A peer recovery specialist, recovery coach, or mentor is an individual who has their own experience with addiction and is trained to help others through their recovery process. These specialists are normally employed by recovery centers, treatment centers, and hospitals and are usually available to patients as part of their treatment.
As the availability of addiction treatment expands, many are becoming curious about the role a peer recovery specialist plays during treatment and whether or not they truly make a difference. Taking a closer look at how they connect with those in recovery can hopefully shed some light on the importance of including peers in the recovery process.

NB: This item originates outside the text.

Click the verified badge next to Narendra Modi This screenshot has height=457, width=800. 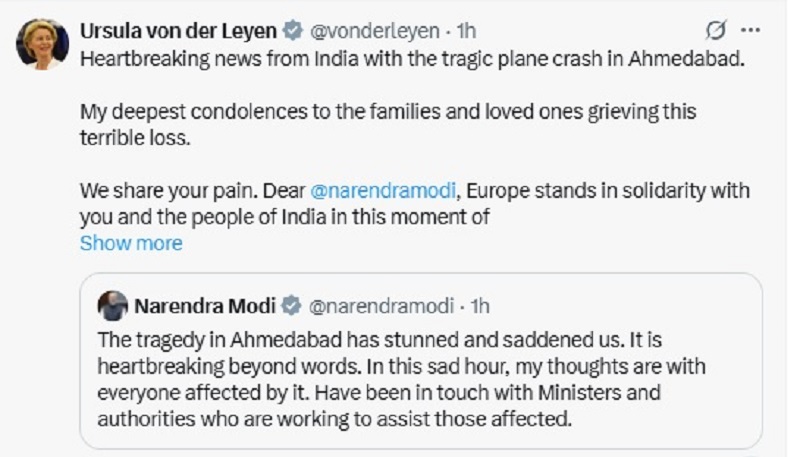290,305
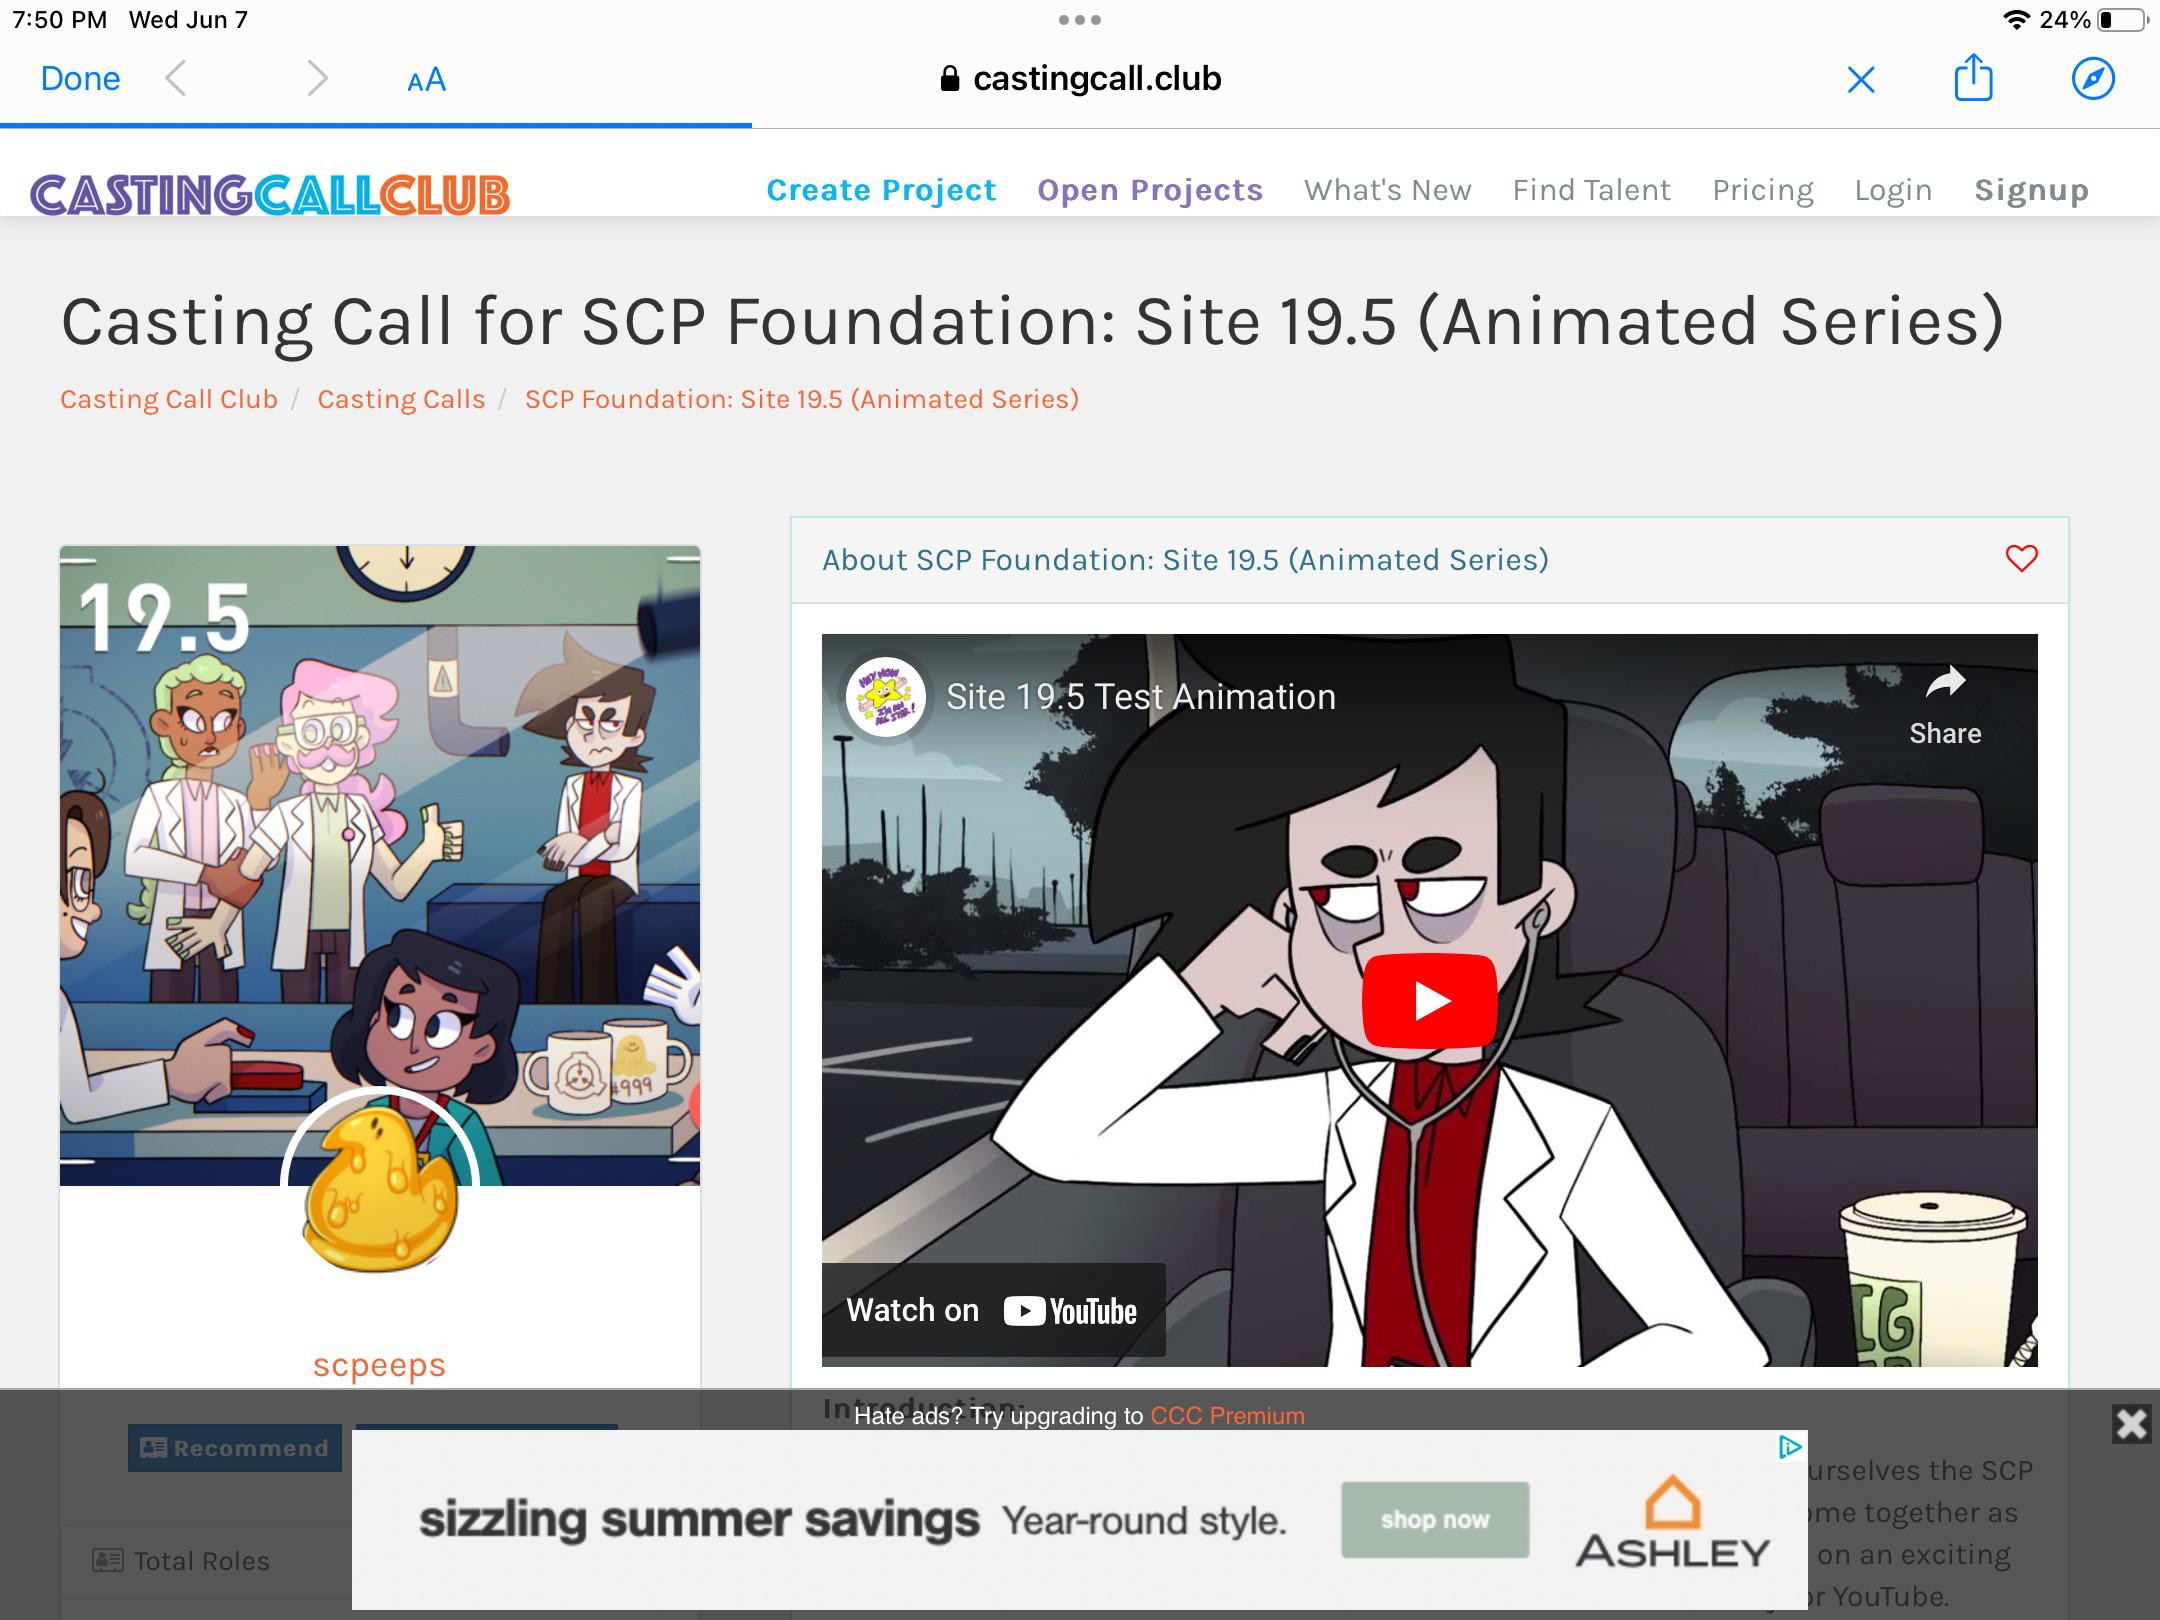
Task: Click the Casting Calls breadcrumb link
Action: click(x=401, y=399)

A peer recovery specialist will typically be teamed up with an individual dealing with a similar type of addiction. In the beginning, the peer will meet with their client to set up a schedule for their regular meetings. Meetings can be either face to face, over the phone, or a combination of both. The key is to have consistent meetings and for the client to remain committed to working with their peer.
Some treatment facilities will place a 90-day limit on the number of meetings a client will have with their peer. Other recovery centers will let the length of peer coaching be determined by the client’s unique treatment plan. Either way, the specialist’s role continues to be important even after the client has completed treatment at a facility.
So what does a peer recovery specialist actually do? They not only guide their clients through the recovery process with regular meetings and checkups, but they also make sure that their recovery is progressing in the right direction.
A specialist will stay in touch with their client through every step and be there to help educate and support an individual. By providing insight from their own recovery process, a peer coach has a unique and valuable perspective that allows clients to feel supported and understood.
Becoming a peer recovery specialist requires that an individual has at least one year of recovery under their belt. Becoming a coach also means undergoing extensive training on the nature of addiction, co-occurring disorders, and staying up to date on current knowledge of addiction treatment.
Anyone who wishes to work as a peer recovery coach is required to undergo testing and to complete over 100 hours of training and education. Some of the topics included in education include addiction ethics and HIV/AIDS awareness.
Working as a peer recovery specialist is also a rewarding profession for individuals who are still going through the recovery process themselves. Not only do these peer specialists get to share their knowledge and experience with others in need, but they also find that their work provides motivation for their own recoveries.
Along with therapy, medication, participation in 12 step meetings, or group therapy, having a peer support specialist is a valuable tool during the recovery process. They will work with doctors, therapists, and facilities to ensure that a client is getting the best kind of treatment for their needs.
Those who use recovery coaches report that they feel strong enough to get through any challenge that may come their way. The occupation also provides opportunities for people who have battled addiction or alcoholism to start a lifelong career that is challenging and rewarding.